Il Registro digitale di riders e piattaforme
Tridico è tornato a proporre, come aveva già fatto in passato, l’implementazione di una piattaforma che preveda la registrazione di attori (lavoratori, datori e ristoranti), eventi e dati di processo per aumentare trasparenza, flessibilità e sicurezza sociale nel settore. Nel Registro digitale per rider e piattaforme potrebbero essere certificate le informazioni relative ai ciclofattorini, come corsi di formazioni e disponibilità. E ancora, il Registro potrebbe contenere informazioni sulle politiche adottate dalle piattaforme verso i clienti e verso i rider stessi. Inoltre, potrebbe fornire al datore di lavoro benefici consistenti nella semplificazione del calcolo della contribuzione, degli sgravi, la predisposizione del modello F24 e la gestione delle comunicazioni Unilav.
Questa piattaforma, ha aggiunto Tridico, non è in conflitto con le piattaforme già esistenti ma andrà gestita “con l’Inail per garantire una tracciabilità continua”. Senza contare la trasparenza che il meccanismo garantirebbe relativamente alle assunzioni e ai licenziamenti.
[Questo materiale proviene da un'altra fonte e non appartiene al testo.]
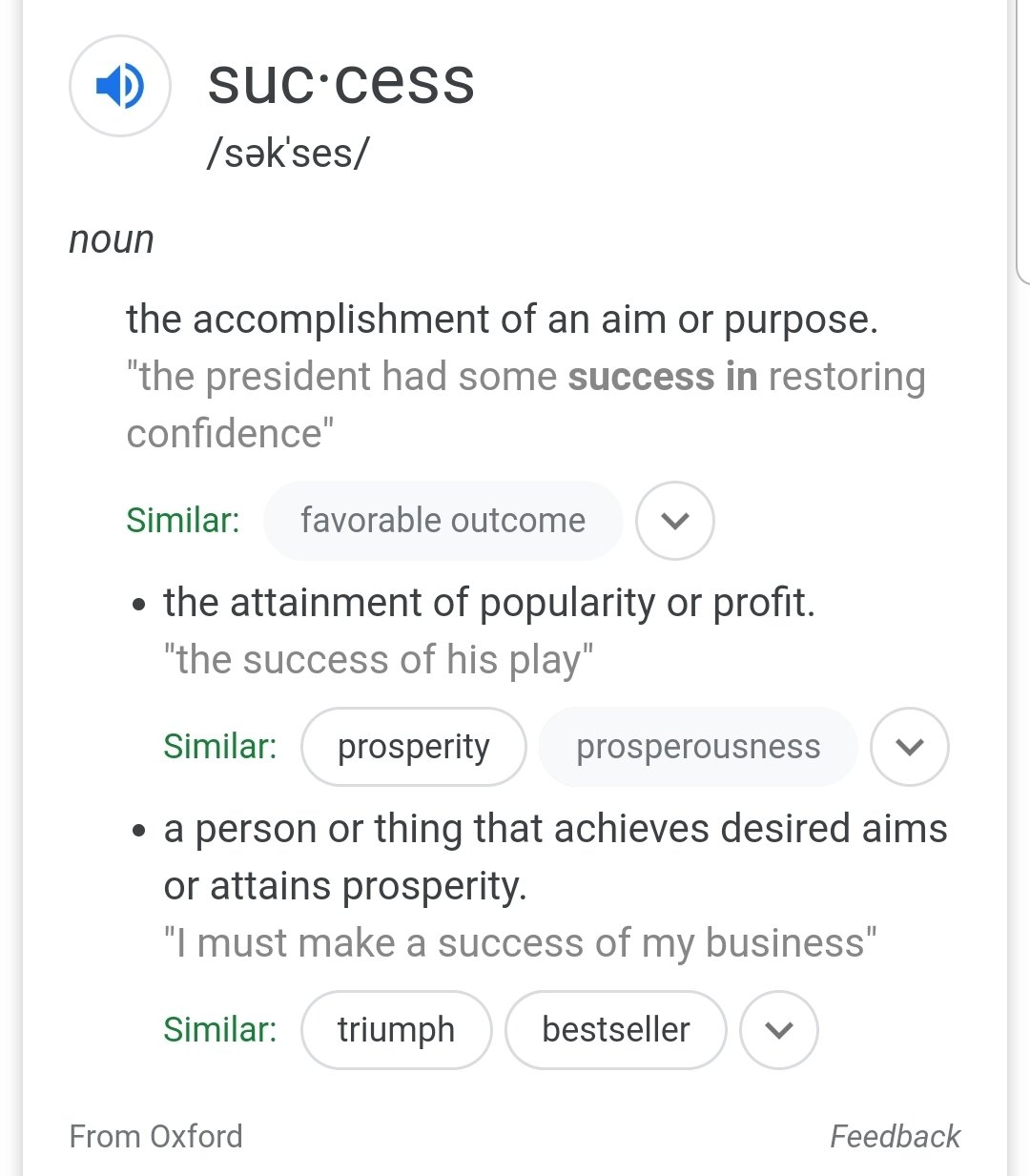This screenshot has height=1176, width=1030.
Task: Expand more synonyms after "prosperousness"
Action: (x=910, y=747)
La multa alle società del food delivery
“Avendo rilevato gli indici di eterorganizzazione, abbiamo comminato multe per 155 milioni di euro, tra sanzioni e contributi evasi, a 4 società, le più importanti aziende di food delivery che abbiamo nel Paese”, ha indicato il presidente dell’Inps. La multa inferta dall’Inps scaturisce dalle ispezioni effettuate dalla Procura della Repubblica di Milano a febbraio 2021 per le società del food delivery. L’indagine “ha permesso la classificazione nei nostri archivi di circa 30mila lavoratori, per i quali adesso noi stiamo chiedendo i contributi evasi a quelle aziende”, ha sottolineato ancora Tridico spiegando che “abbiamo verificato condizioni diverse rispetto a quelle dichiarate dalle aziende”.
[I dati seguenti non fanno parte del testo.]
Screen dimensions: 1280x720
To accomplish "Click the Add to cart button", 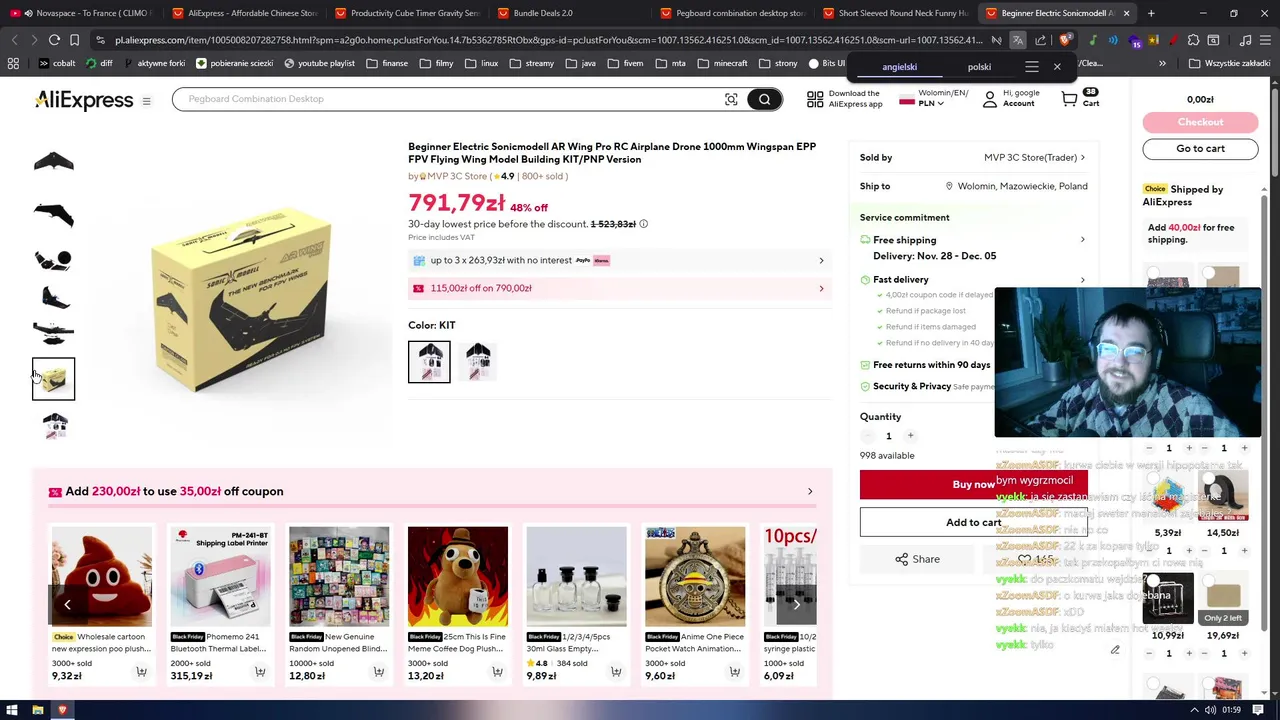I will 973,522.
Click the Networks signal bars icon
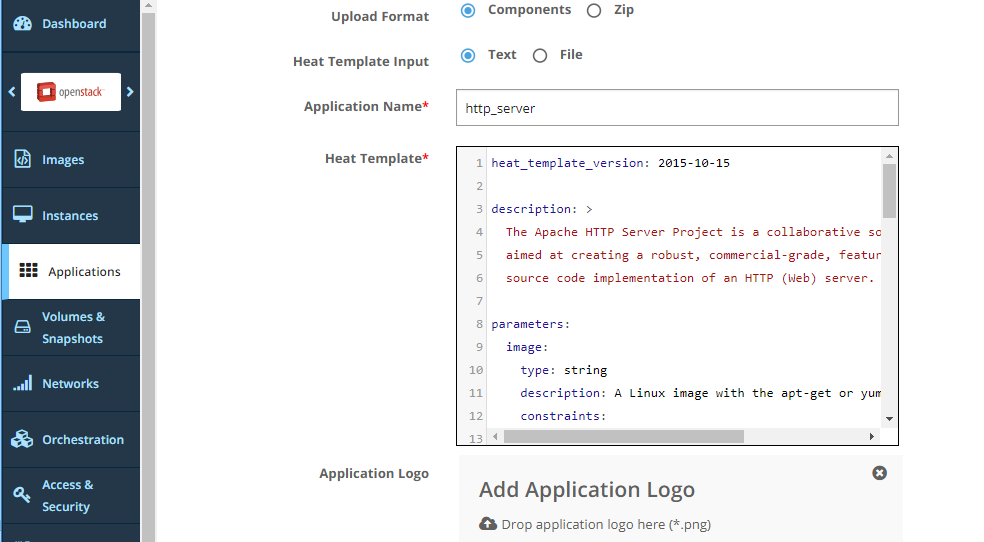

I dati del 2018 rivelano che tutti i lavoratori della gig economy in Italia sono circa 750.000, ha riferito Tridico. Per il 70% di questi lavoratori si tratta di una seconda occupazione svolta nel corso degli studi con un impegno fino a 10 ore. I lavoratori si dicono disponibili al pagamento di un contributo addizionale per avere maggiori tutele.
La proposta legislativa della Commissione Ue
La Commissione europea ha proposto un pacchetto di misure che mirano a migliorare le condizioni di lavoro mediante piattaforme digitali. Le nuove norme intendono garantire che le persone occupate tramite le piattaforme di lavoro digitali possano godere dei diritti e delle prestazioni sociali loro spettanti. Esse beneficeranno inoltre di una protezione aggiuntiva per quanto riguarda l’uso della gestione algoritmica (ossia di sistemi automatizzati che affiancano o sostituiscono le funzioni dirigenziali sul luogo di lavoro). Un insieme comune di norme dell’Ue garantirà una maggiore certezza del diritto, consentendo alle piattaforme di lavoro digitali di trarre pieno vantaggio dal potenziale economico del mercato unico, e condizioni di parità.
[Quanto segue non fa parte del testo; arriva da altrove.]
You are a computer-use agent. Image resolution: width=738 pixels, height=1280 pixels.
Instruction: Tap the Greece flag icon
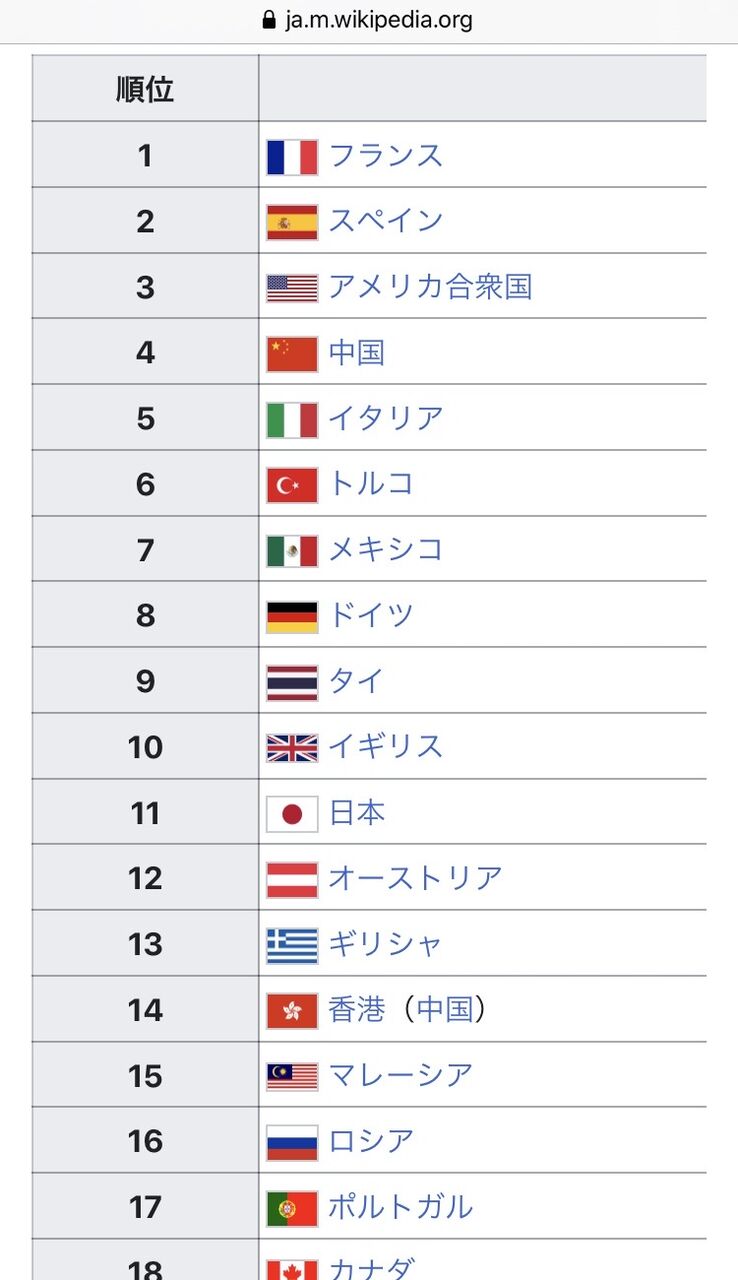[x=292, y=945]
“Dobbiamo sfruttare al massimo il potenziale di creazione di posti di lavoro delle piattaforme digitali- commenta Nicolas Schmit, Commissario per il Lavoro e i diritti sociali – Ma dobbiamo anche fare in modo che si tratti di posti di lavoro di qualità, che non promuovano la precarietà, in modo che le persone che lavorano mediante tali piattaforme abbiano sicurezza e possano pianificare il loro futuro. La proposta della Commissione definisce criteri chiari per stabilire se una piattaforma è un datore di lavoro e quindi se alle persone che lavorano mediante essa spettano determinati diritti dei lavoratori e di protezione sociale. Il progresso tecnologico deve essere equo e inclusivo, per questo motivo la proposta riguarda anche la trasparenza e la sorveglianza degli algoritmi delle piattaforme”.